Preservation in the Age of Large-Scale Digitization: A White Paper

The Council on Library and Information Resources has published Preservation in the Age of Large-Scale Digitization: A White Paper by Oya Rieger.

Here's an excerpt from the "Preface":

This paper examines large-scale initiatives to identify issues that will influence the availability and usability, over time, of the digital books that these projects create. As an introduction, the paper describes four key large-scale projects and their digitization strategies. Issues range from the quality of image capture to the commitment and viability of archiving institutions, as well as those institutions' willingness to collaborate. The paper also attempts to foresee the likely impacts of large-scale digitization on book collections. It offers a set of recommendations for rethinking a preservation strategy. It concludes with a plea for collaboration among cultural institutions. No single library can afford to undertake a project on the scale of Google Book Search; it can, however, collaborate with others to address the common challenges that such large projects pose.

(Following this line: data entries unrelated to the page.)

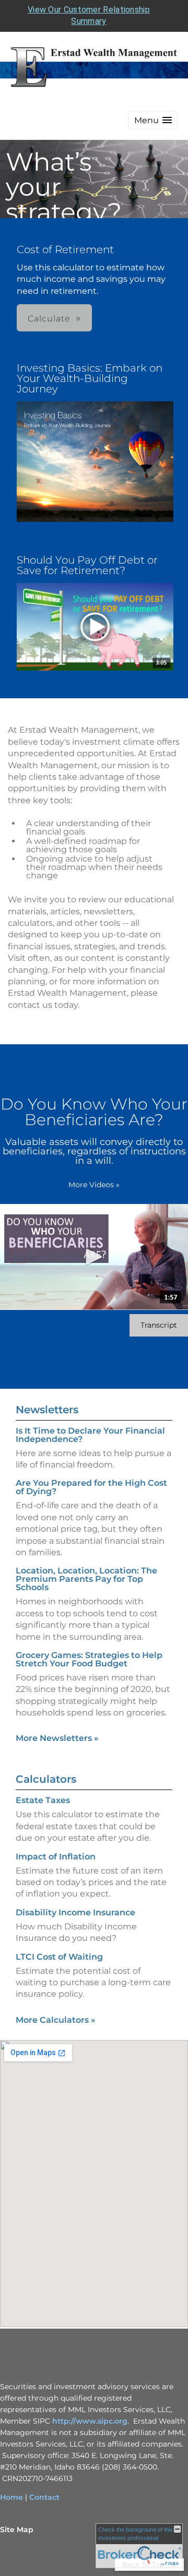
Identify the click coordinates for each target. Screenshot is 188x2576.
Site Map (16, 2529)
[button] (153, 120)
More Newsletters (57, 1738)
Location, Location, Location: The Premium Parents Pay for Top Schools (86, 1579)
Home (11, 2497)
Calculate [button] (49, 319)
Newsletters (47, 1409)
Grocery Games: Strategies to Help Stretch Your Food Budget (89, 1659)
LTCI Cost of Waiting (59, 1957)
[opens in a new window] (95, 462)
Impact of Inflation (56, 1857)
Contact (44, 2497)
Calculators (46, 1779)
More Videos (94, 1184)
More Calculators (56, 2020)
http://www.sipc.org (89, 2421)
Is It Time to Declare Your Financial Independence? (90, 1435)
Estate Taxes (43, 1800)
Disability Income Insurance (75, 1912)
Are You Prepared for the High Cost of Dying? (91, 1487)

Although this paper covers preservation administration, digital preservation, and digital imaging, it does not attempt to present a comprehensive discussion of any of these distinct specialty areas. Deliberately broad in scope, the paper is designed to be of interest to a wide range of stakeholders. These stakeholders include scholars; staff at institutions that are currently providing content for large-scale digital initiatives, are in a position to do so in the future, or are otherwise influenced by the outcomes of such projects; and leaders of foundations and government agencies that support, or have supported, large digitization projects. The paper recommends that Google and Microsoft, as well as other commercial leaders, also be brought into this conversation.